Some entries
☆ ☆ ☆ ☆

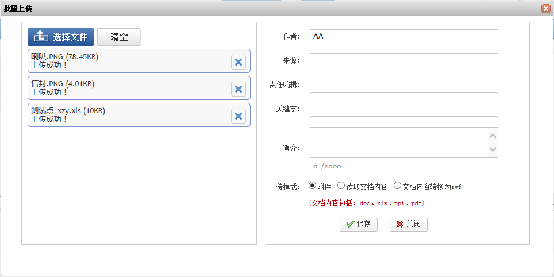
Task: Select 读取文档内容 upload mode
Action: (341, 186)
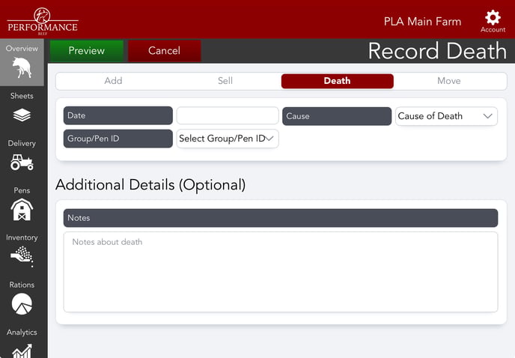Click the PLA Main Farm name
The width and height of the screenshot is (515, 358).
point(422,21)
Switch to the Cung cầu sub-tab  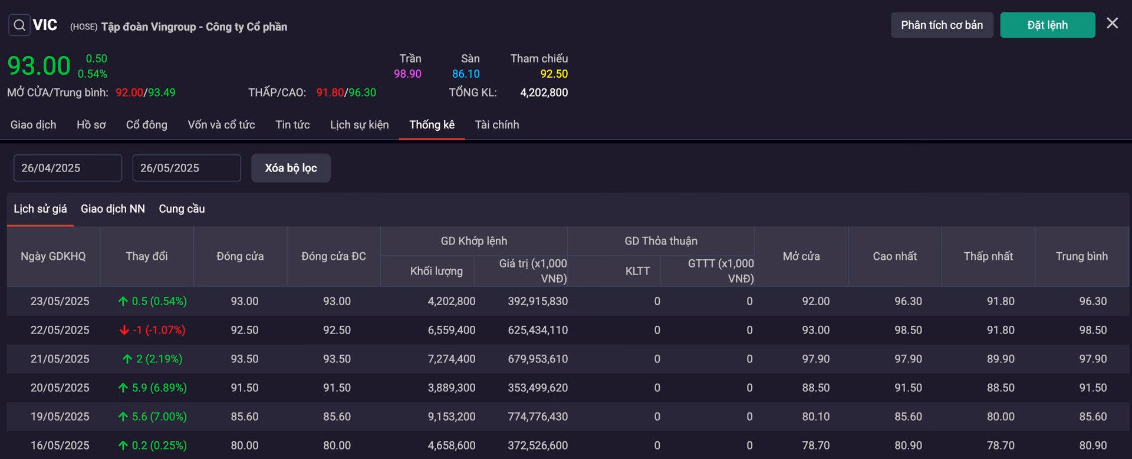(x=182, y=209)
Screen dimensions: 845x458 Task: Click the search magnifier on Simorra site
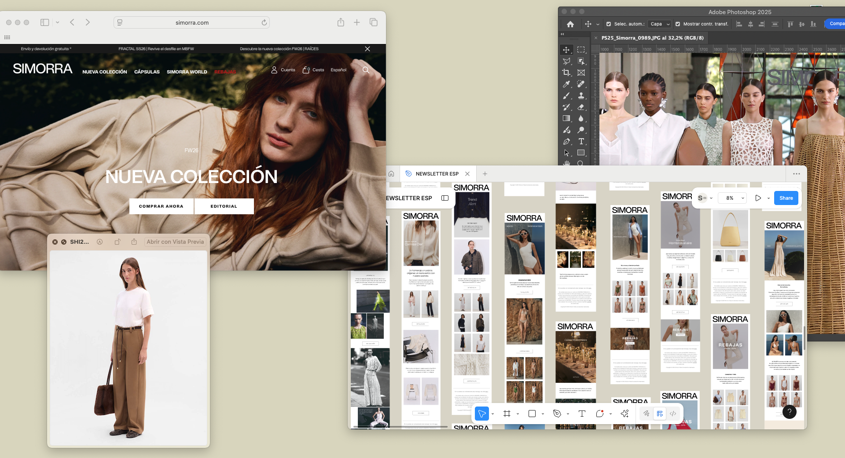tap(366, 70)
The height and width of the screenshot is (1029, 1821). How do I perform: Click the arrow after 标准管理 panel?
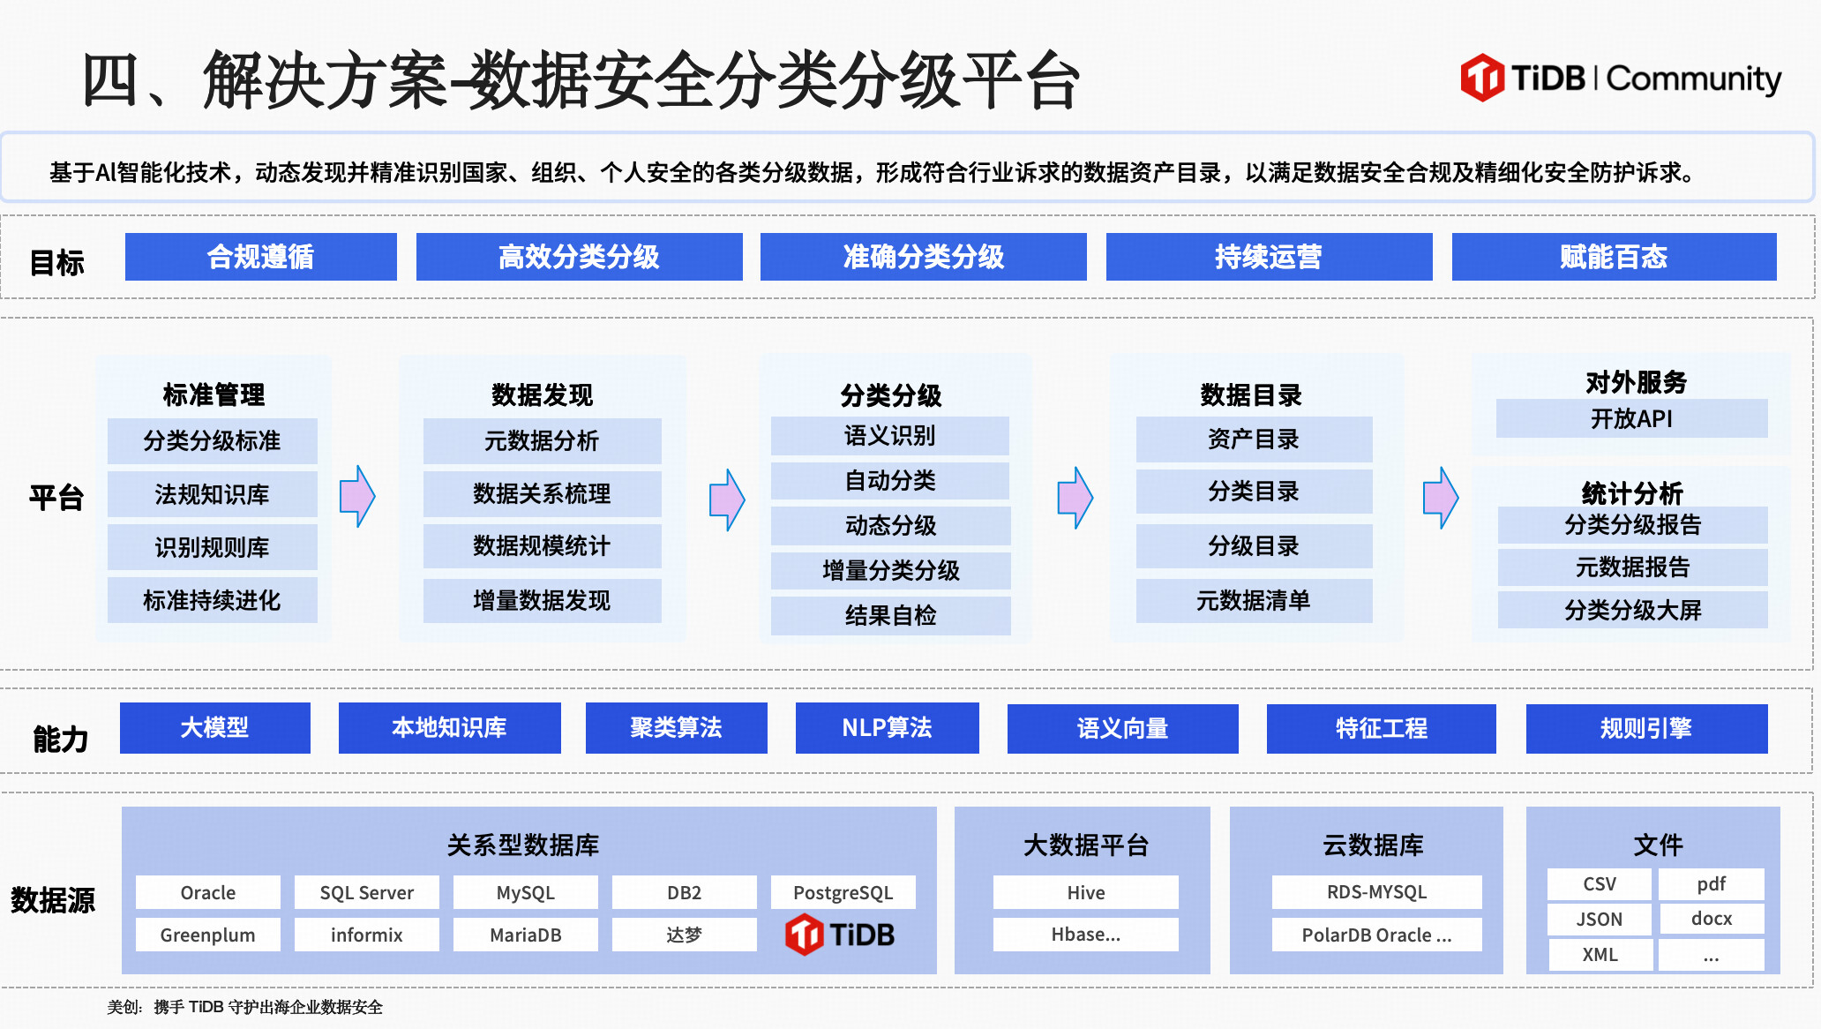tap(357, 497)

☆ ☆ ☆ ☆

Repeat the entries word for word, from the line containing "The height and" through the end of the entries, both ends included. Leave the pictures out.

The height and width of the screenshot is (1029, 1821). How do I perform: Click the arrow after 标准管理 panel?
tap(357, 497)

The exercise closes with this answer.